> **What to work on**:
a. Answer these questions using the description of the book A Little Gay History, one answer per line:
(i) Which two modern artists does it name?
(ii) How does it characterize "homosexuality" as a term?
(iii) Who largely prohibited same-sex practices and beliefs in Africa?
b. Carry the description of the book A Little Gay History forward from its final sentence, keeping its tone and subject.

A Little Gay History: Desire and Diversity Across the World

B. Parkinson, Kate Smith, Max Carocci 

How old is the oldest chat-up line between men? Who was the first ‘lesbian’? Were ancient Greek men who had sex together necessarily ‘gay’? And what did Shakespeare think about cross-dressing? A Little Gay History takes objects ranging from Ancient Egyptian papyri and the erotic scenes on the Roman Warren Cup to images by modern artists including David Hockney and Bhupen Khakhar to consider questions such as these.

‘Homosexuality’ as a way to describe a single category of behaviour is a modern European term, but same-sex desire is not a modern western invention (as has sometimes been claimed). The British Museum has a large number of objects that provide evidence that desire between members of the same sex has always been an aspect of human existence and experience. Evidence shows that same-sex sexual practices and a variety of gender configurations were known in Africa before the arrival of Europeans. These practices and beliefs were largely prohibited by colonial administrators, and have often been forgotten, creating the impression that such things never existed on this continent.

> **Dataset rows**:
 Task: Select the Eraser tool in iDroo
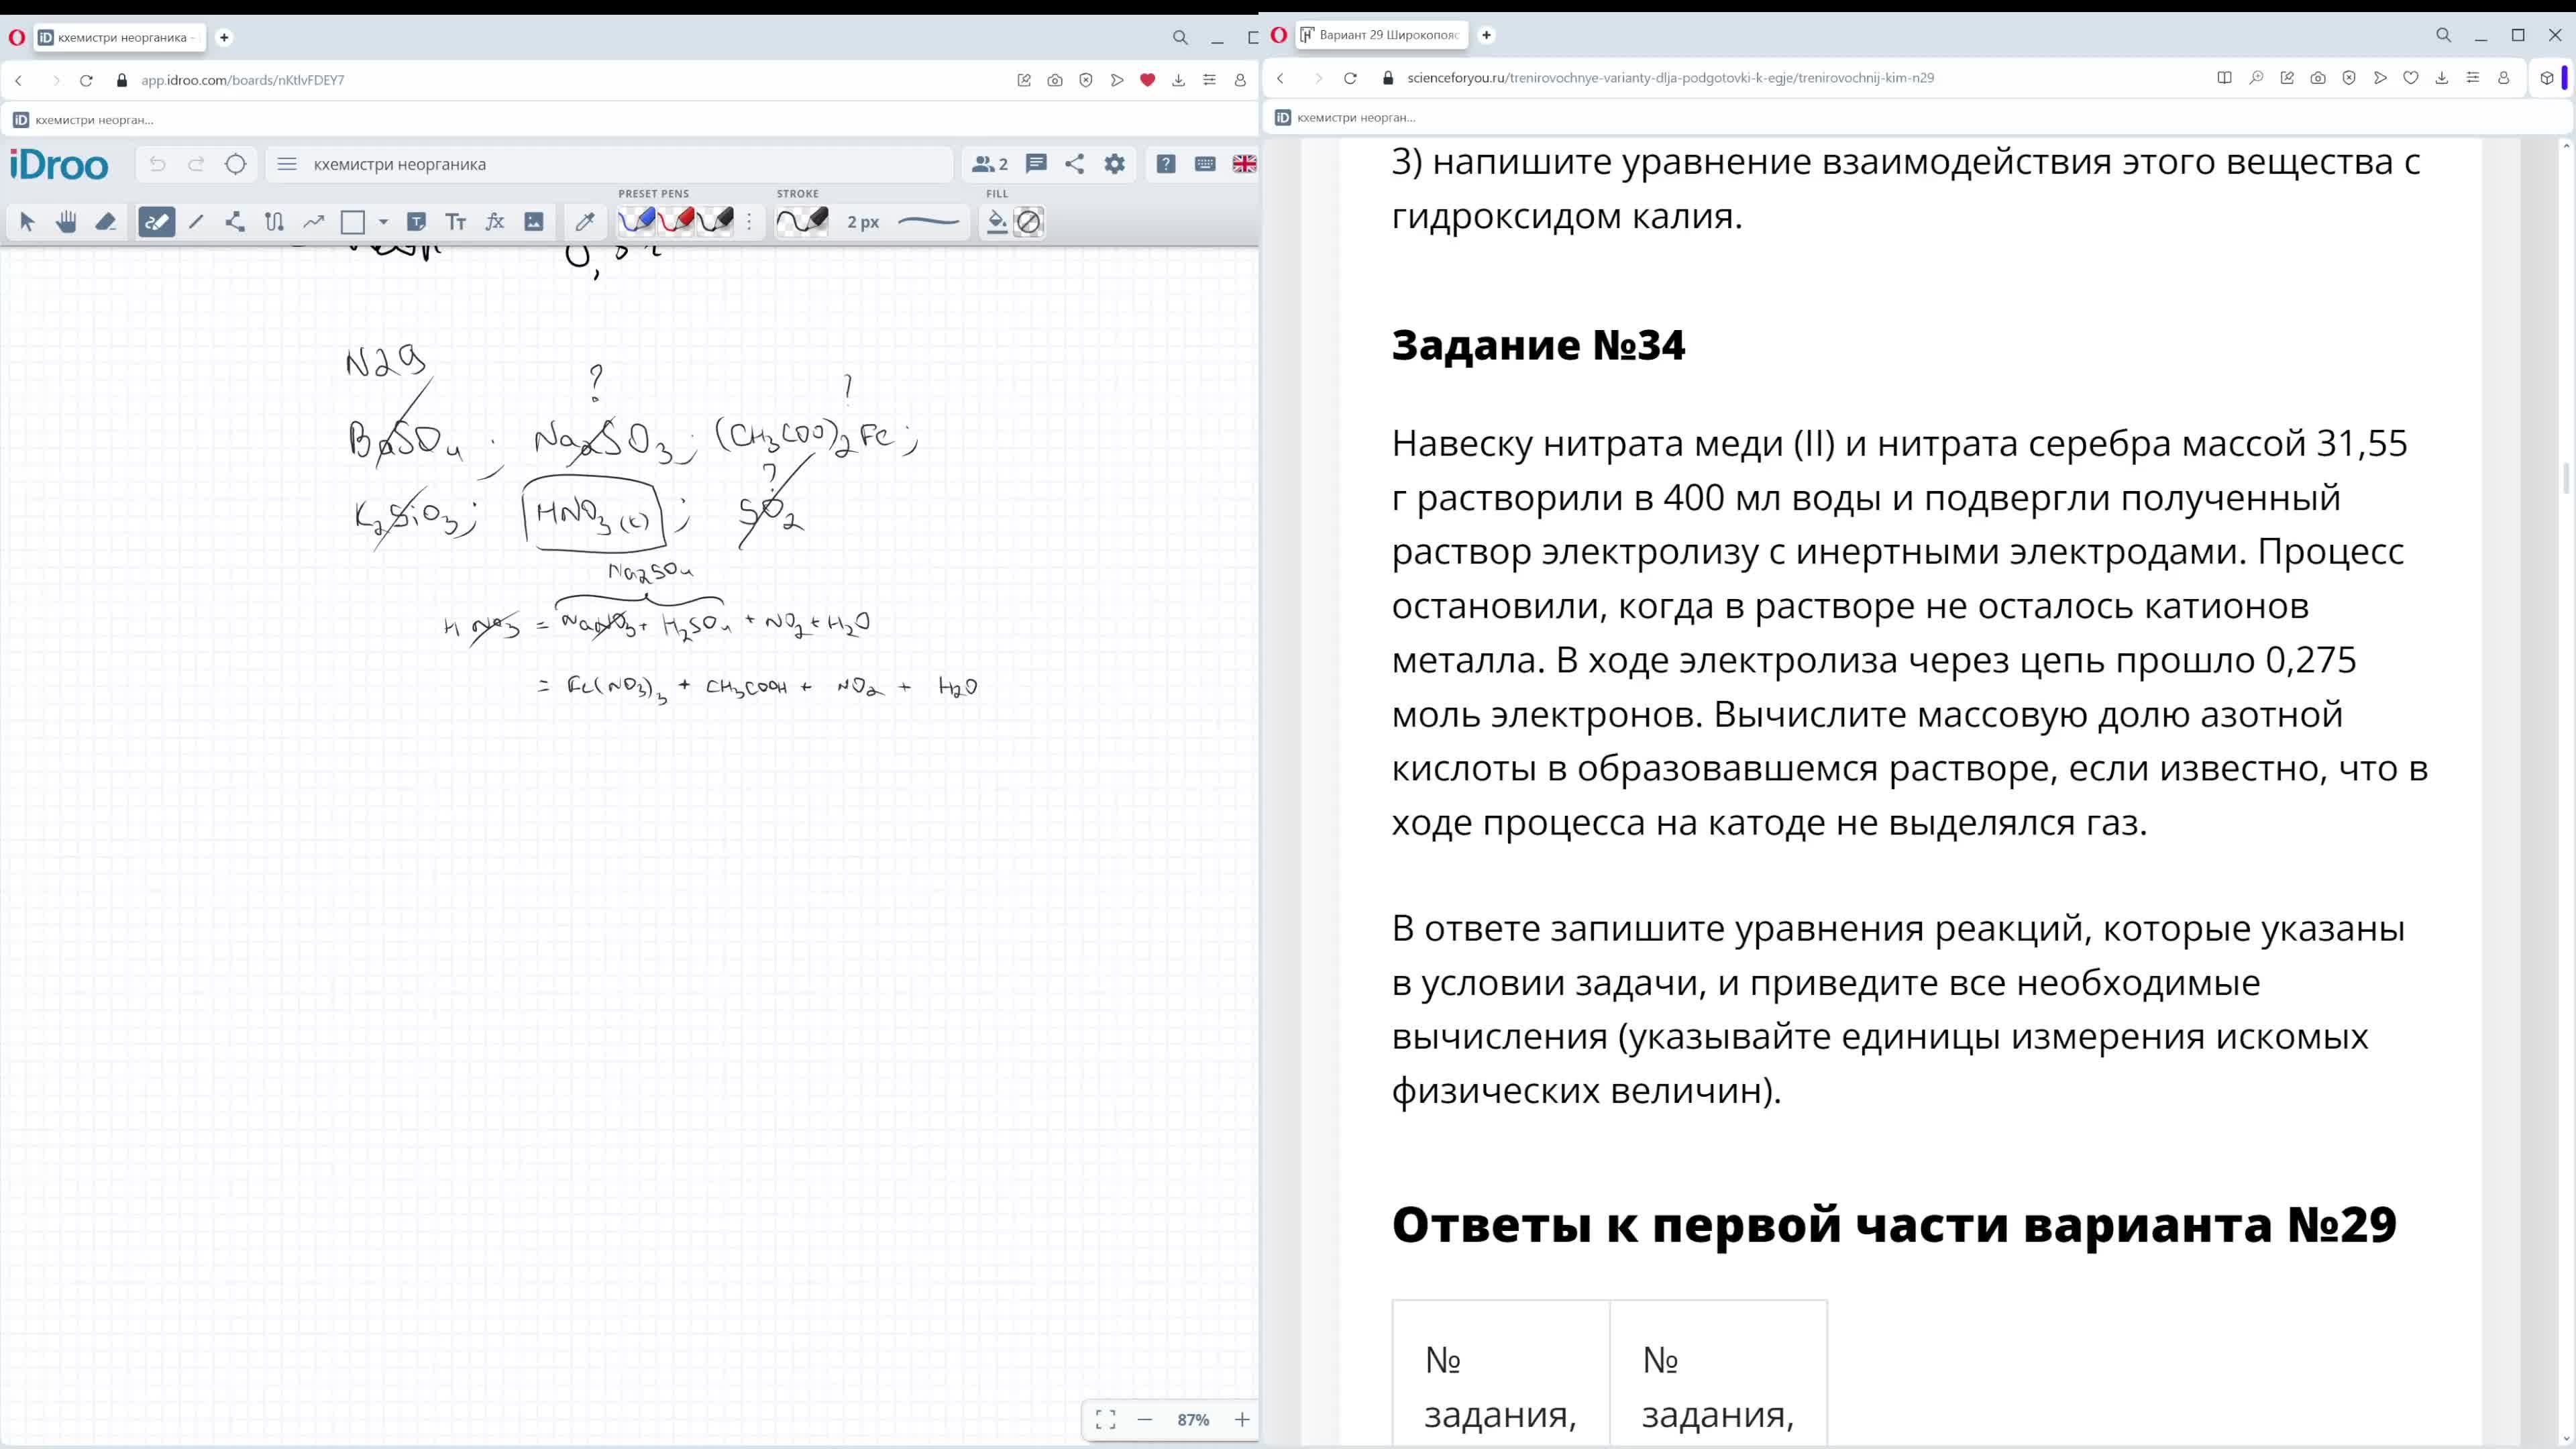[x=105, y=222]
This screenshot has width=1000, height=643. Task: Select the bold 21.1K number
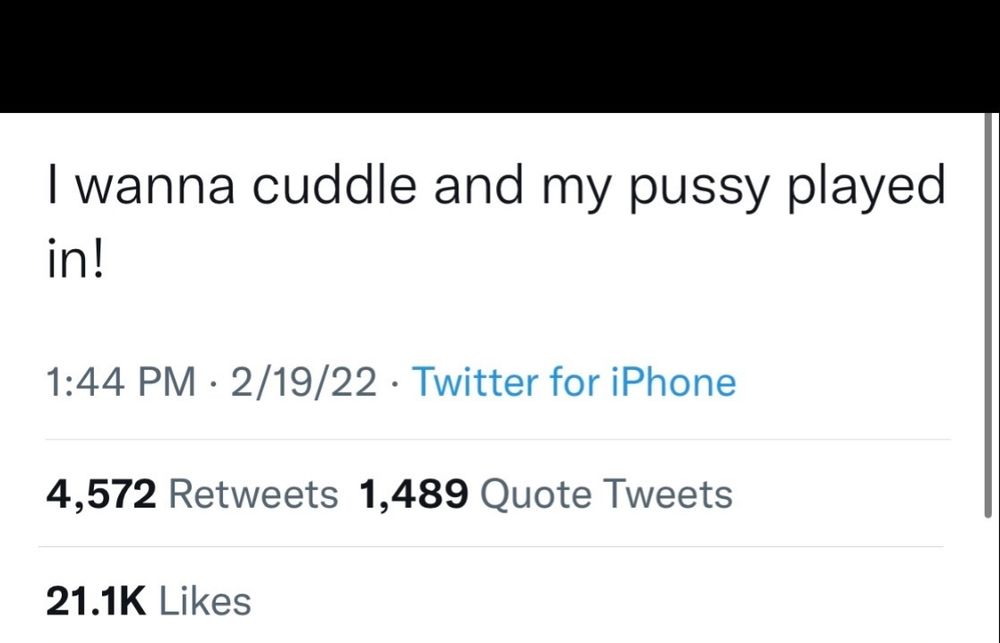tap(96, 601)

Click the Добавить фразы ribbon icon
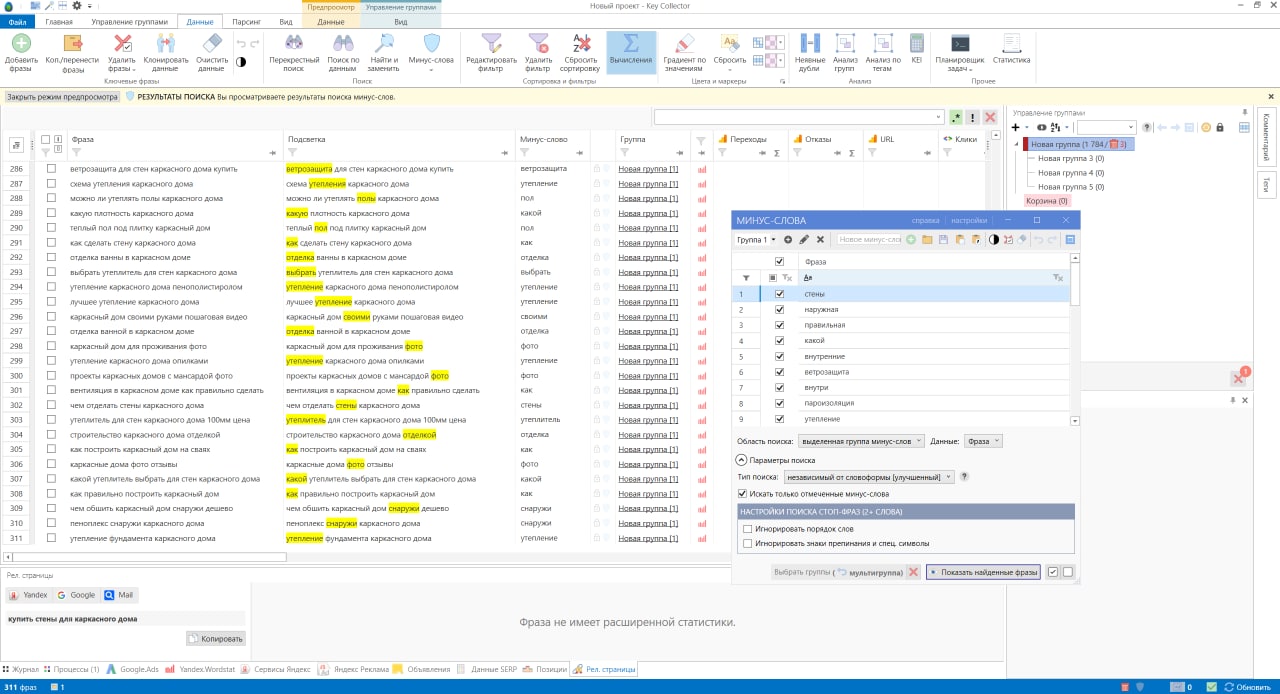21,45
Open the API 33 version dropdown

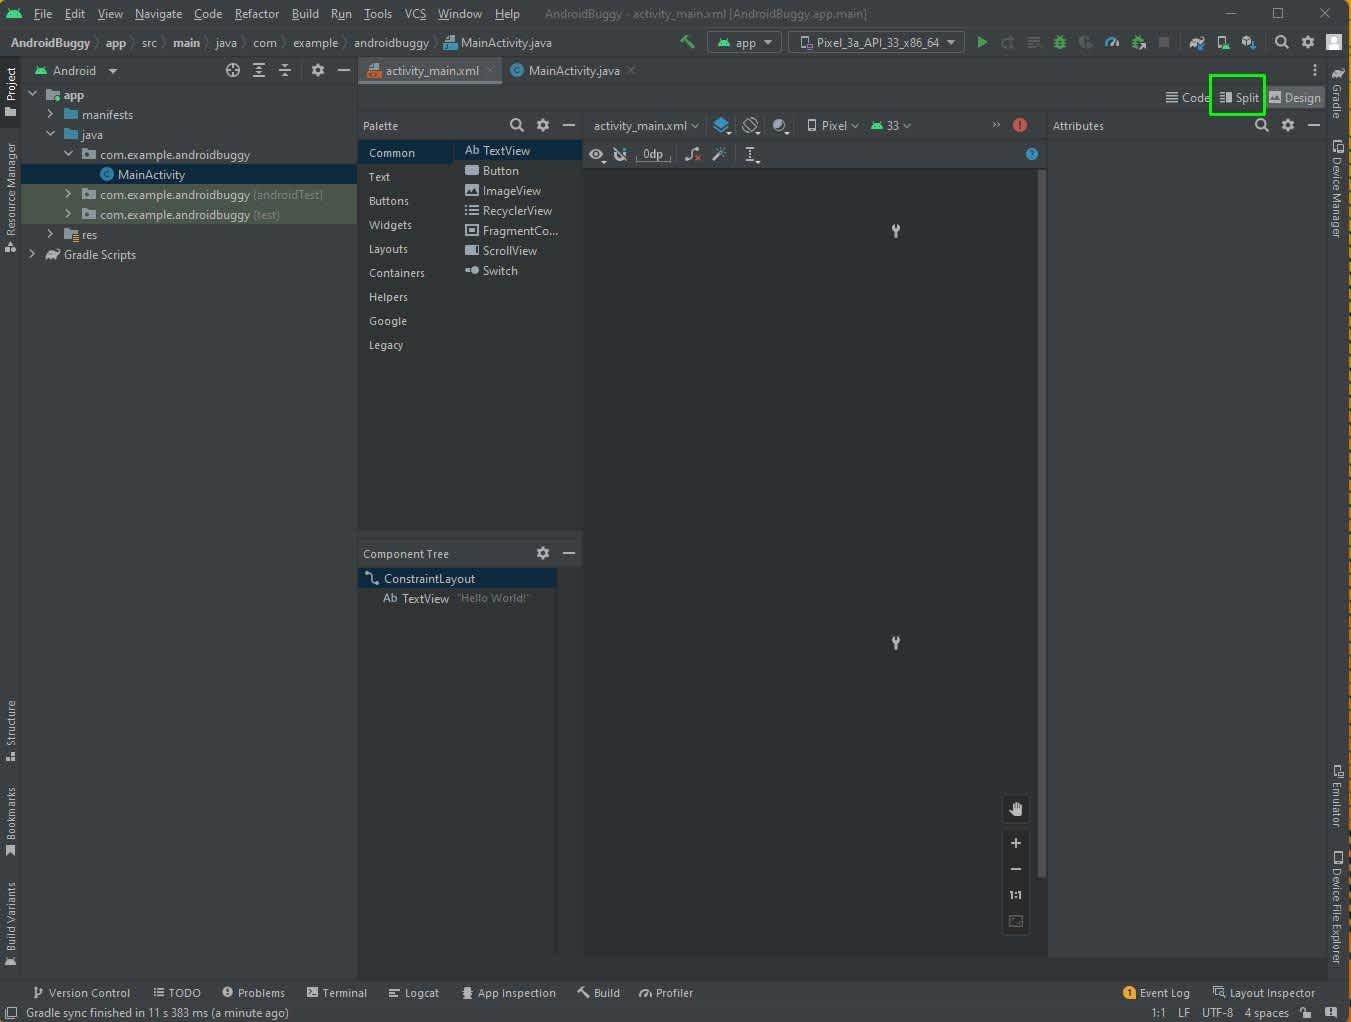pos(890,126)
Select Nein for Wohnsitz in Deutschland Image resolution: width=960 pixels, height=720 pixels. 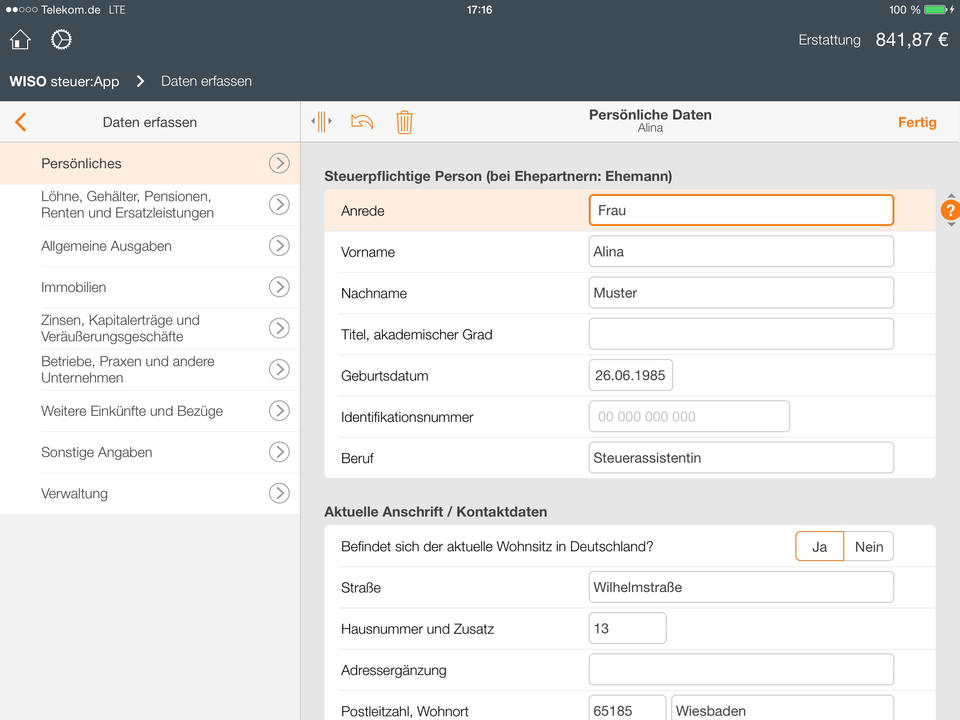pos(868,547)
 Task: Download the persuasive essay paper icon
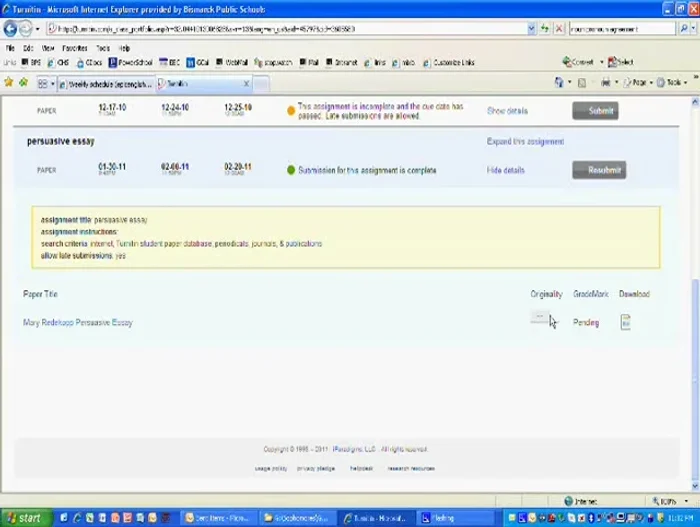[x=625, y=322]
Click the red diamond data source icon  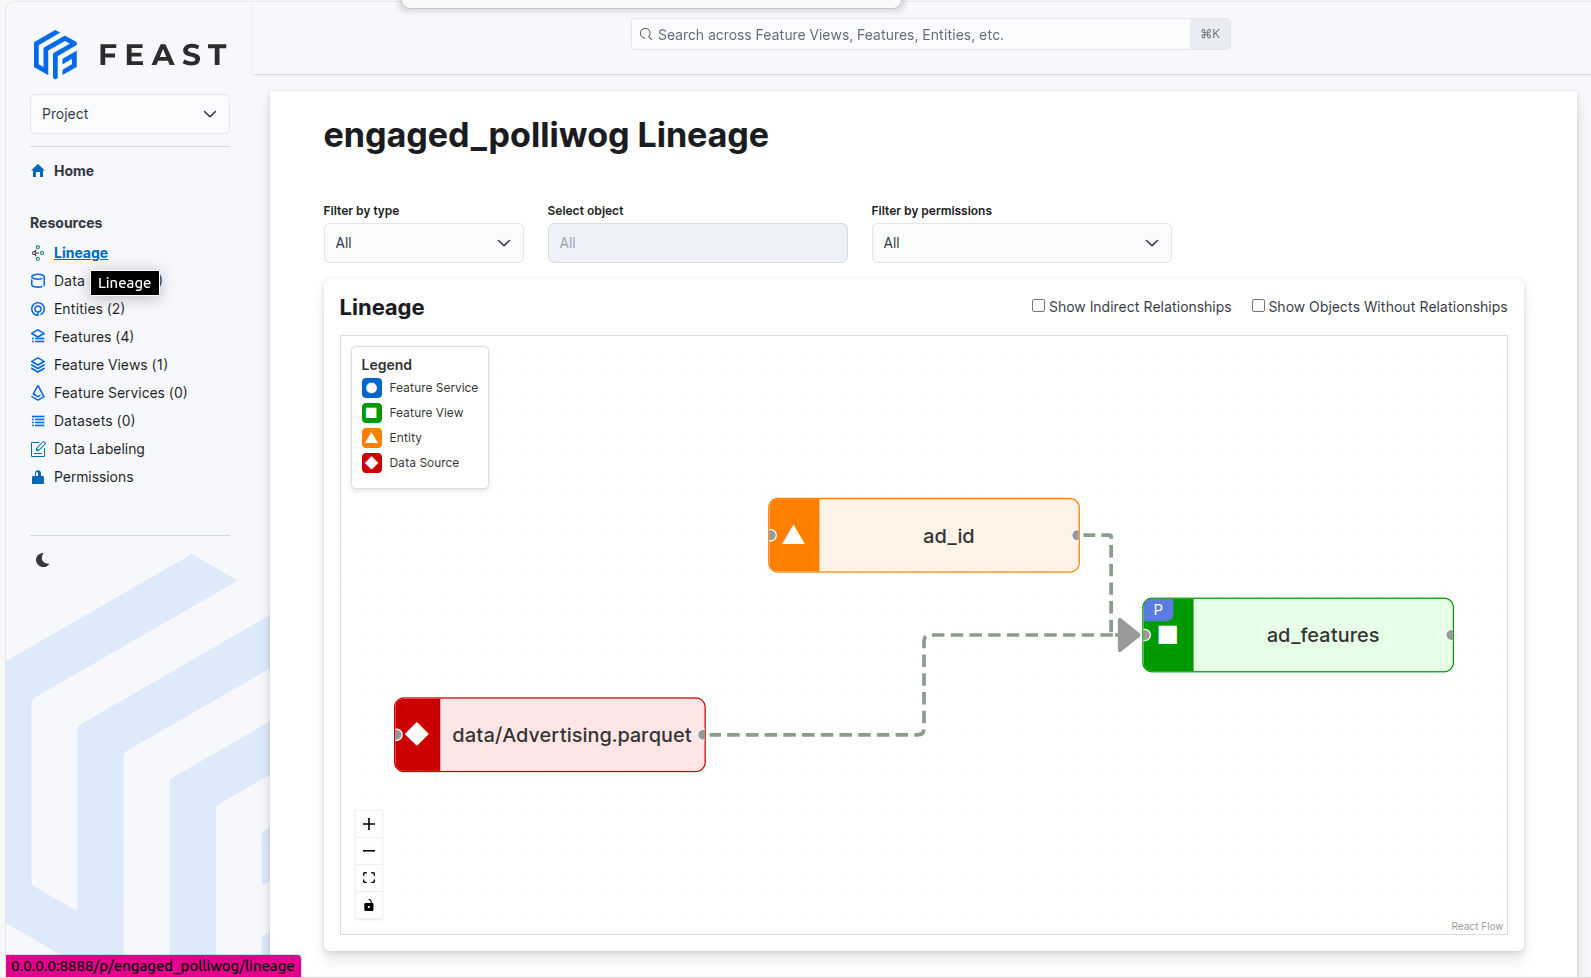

> **Per-task outputs**:
a.
(i) David Hockney and Bhupen Khakhar.
(ii) As a modern European term used to describe a single category of behaviour.
(iii) Colonial administrators.

b.
You can follow this superb British Museum Trail for LGBT History month yourself, and see ( most of) these superb objects in all their Queer splendor!

The book also explores gender identity in a historical context . Gender roles vary between different cultures and are not a universal ‘given’. Ideas of what it means to be a man or woman vary, but many cultures also envisage the possibility of a third gender and the possibility of changing gender. In indigenous American societies cross-dressing was common, and some important pre-Colombian deities have male and female attributes in both oral accounts and visual representations. In Mexico, for example among the Mexica (Aztecs) and Huastecs, Tlazolteotl, the goddess of filth and sexual excess was in some incarnations represented as a woman warrior with both female and male characteristics.

Explored are the issues behind forty artifacts from ancient times to the present, and from cultures across the world, to ask a question that concerns us all: how easily can we recognize Queer love in history? You can see an on-line description of some of the artifacts featured in this neat little book here.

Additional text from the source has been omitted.